I found a bunch of old arrows while messing around in Dad's shop a couple months back and have been going back and forth about what to do with them. I finally committed to turning them into a rack for necklaces. If you've visited us before, you may remember my tree branch necklace holder. Apparently, I'm big on necklace display. Not surprisingly, this project requires a few arrows, and unlike me, you might not just stumble across arrows as part of your everyday activities. So, here are several ideas on where to procure arrows of your very own...

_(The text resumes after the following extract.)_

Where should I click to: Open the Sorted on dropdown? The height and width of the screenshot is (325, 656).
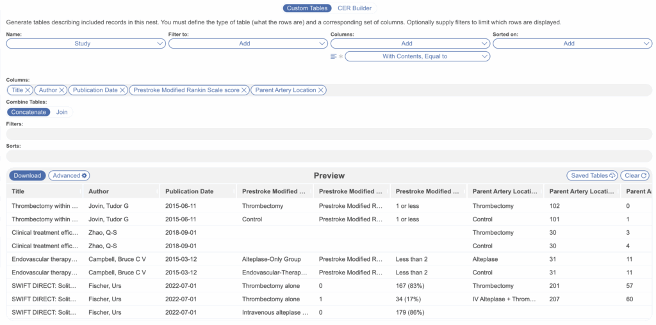pos(572,44)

For used arrows, I suggest you check garage sales, thrift stores, craigslist, and eBay. For brand new, pristine arrows, you could go the sporting goods or hunting supply store route. And if you happen to live near an abandoned Boy Scout camp, that might also be worth a look. Strike that. Definitely worth a look. Although, I must assume that if you live near an abandoned Boy Scout camp, you've already explored the heck out of that treasure.
After you've found the arrows, assemble the supplies below. Truthfully, finding your arrows was the difficult bit.

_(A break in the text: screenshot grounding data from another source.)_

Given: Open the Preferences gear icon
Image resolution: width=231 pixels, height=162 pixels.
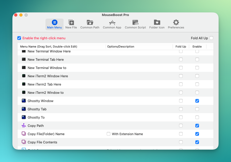Looking at the screenshot, I should coord(176,22).
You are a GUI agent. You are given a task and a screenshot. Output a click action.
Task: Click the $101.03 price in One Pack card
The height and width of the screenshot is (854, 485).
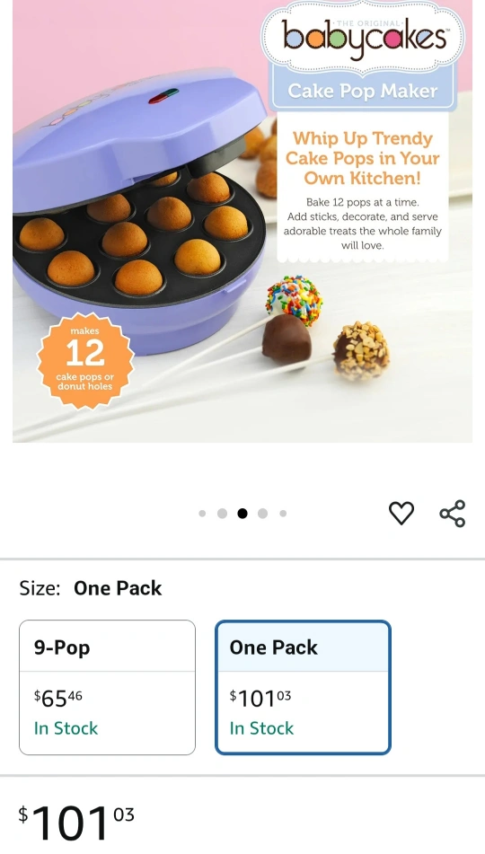(x=260, y=698)
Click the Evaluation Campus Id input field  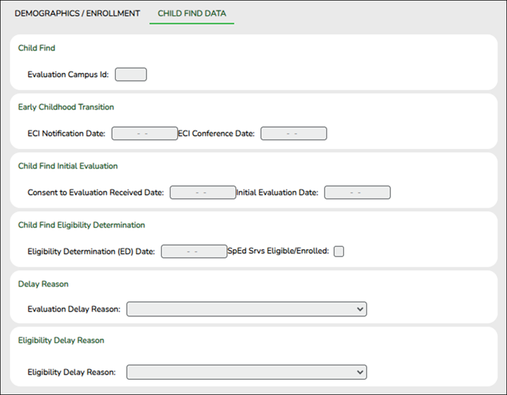pos(131,74)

Now for the easy part: the project itself. Tie the string to one arrow. I wrapped and made a knot several times because I liked the idea of a nice chunk of string.
Wrap the long end of the string around the second arrow and gauge your string placement.
You want the ends to line up, so your rack will be balanced.
Measure out the string length between the two arrows. The space between the arrows should be long enough for your necklaces to hang without overlapping the next arrow. Unless you're a fan of overlapping. If so, go for it.
Wrap and knot the string several times on the second arrow.
Tie a slipknot in the string and trim the excess tail.
Pound your nails and hang the arrows. Don't worry if things aren't perfect. You can use the slipknots to straighten or adjust the way your arrows hang.
My arrows are a tad crooked and rusty, but I did find them in the barn. And they were free after all.
Attach your necklaces. I hung shorter necklaces from the top arrow and longer ones from the bottom arrow.
And if you're not particularly gaga for necklaces, you could use the arrow rack to display scarves, ribbons, lace, bracelets, anything lightweight, really. You could even clip several small prints or photos to your arrows. The possibilites are nearly endless...as long as you stick to things that can hang. That part is rather crucial.
And what kind of success could I hope to achieve without a visit from the resident expert?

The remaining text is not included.